Acoustic
Reflect Tests: Caution using high intensity stimulus
Acoustic
reflex tests are valuable assessment tools used to help
determine whether hearing loss is due to middle ear,
cochlear, or retrocochlear pathology.
Acoustic reflex test procedures for those
individuals who may have retrocochlear pathology requires
presenting stimuli at very high intensities.
In addition, at these high intensity levels, acoustic
reflex responses are often absent with retrocochlear
pathologies.
The purpose of this article is to inform
Audiologists of the inherent dangers of testing at high
intensities and what must be done to prevent causing
permanent threshold shifts due to unsafe testing
procedures.
Published
reports have made several recommendations regarding which
levels of testing are within safe levels.

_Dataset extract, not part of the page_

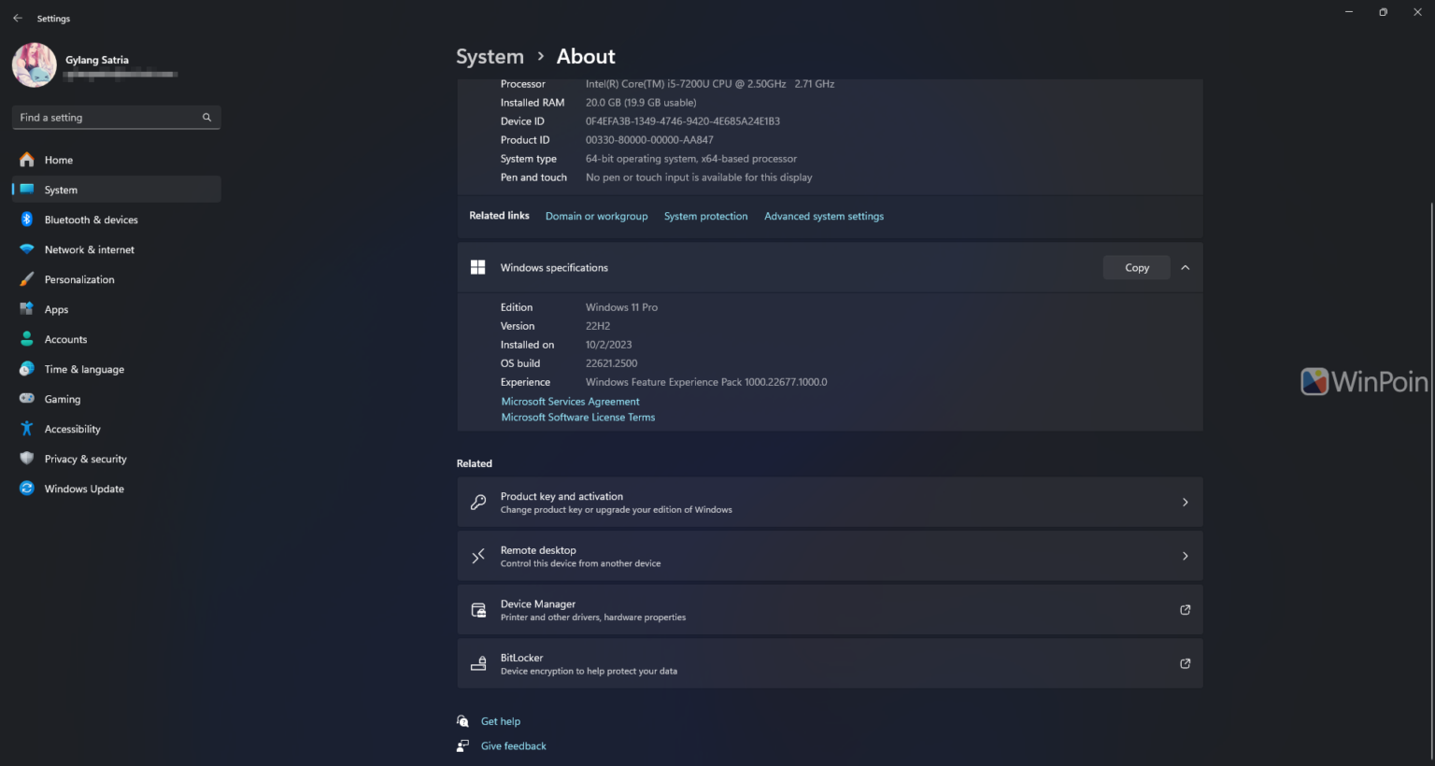1435x766 pixels.
Task: Open Gaming settings
Action: [62, 399]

Wilson & Margolis (1999) state that testing
should not exceed 110 dB SPL.
Jacobson & Northern (1991) say that testing
should not exceed 110 dB HL (see
decimal scales).
If this is the case, why then are commercially
available instruments allowing for testing at levels in
excess of 120 dB HL or higher?
There have been documented examples of clients with
SNHL who have suffered permanent
threshold shift due to high stimulus intensity testing
(Hunter et al. 1999).
Individuals
have a wide range of susceptibility to noise induced PTS,
and there is not a reliable method of predicting who is
more susceptible than others.
As
we know, pure tone stimuli focuses a lot of sound energy
on a small area of the basilar membrane and according from
data obtained by Ward 1991, PTS has not been evident with
signal levels below 120 dB SPL.
Audiologists need to know however, that 120 dB SPL
will vary in dB SPL, depending on the frequency of the
stimulus, the earphone type and the size of the ear canal.

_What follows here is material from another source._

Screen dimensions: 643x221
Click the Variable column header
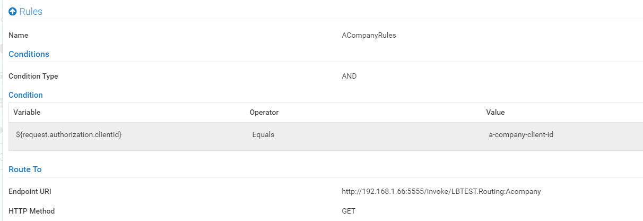click(27, 113)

With this in mind, Hunter et al. 1999 recommend an
upper limit of 120 dB SPL for acoustic reflex testing.
It is important to note however, that smaller ear
canal volumes will result in an increased SPL over larger
ear canals (thus extra care must be taken when assessing
young children and infants).
It is the Audiologist's responsibility to determine
the SPL of the reflex activating stimulus through
calibration procedures to determine whether or not the
signal intensity is within safe limits for testing.
The
increase in ART as a function of hearing level also bears
a direct relationship to the percent of ears that can be
tested at safe levels with ARD tests, because ARD is
performed 10 dB above the ART level.
According
to the Hunter et al. 1999 study, all those individuals who
produce measurable acoustic reflex responses above 105 dB
SPL will not be testable for reflex decay due to safety
reason.
That is because reflex decay is measured at 10 dB
above the level of the reflex decay, or in this case,
above 115 dB SPL.
The
figure of 115 dB SPL is not a standardized value for the
upper limits of ARD testing.
In fact, ANSI
S3.39 (1987) provides specifications for aural
acoustic immittance instruments, but does not specify
reference values for reflex activator stimuli.
I am merely bringing it to the attention of
Audiologists and related hearing professionals that there is
documented evidence that cases of permanent threshold
shift have occurred with stimulus levels above 115 dB SPL.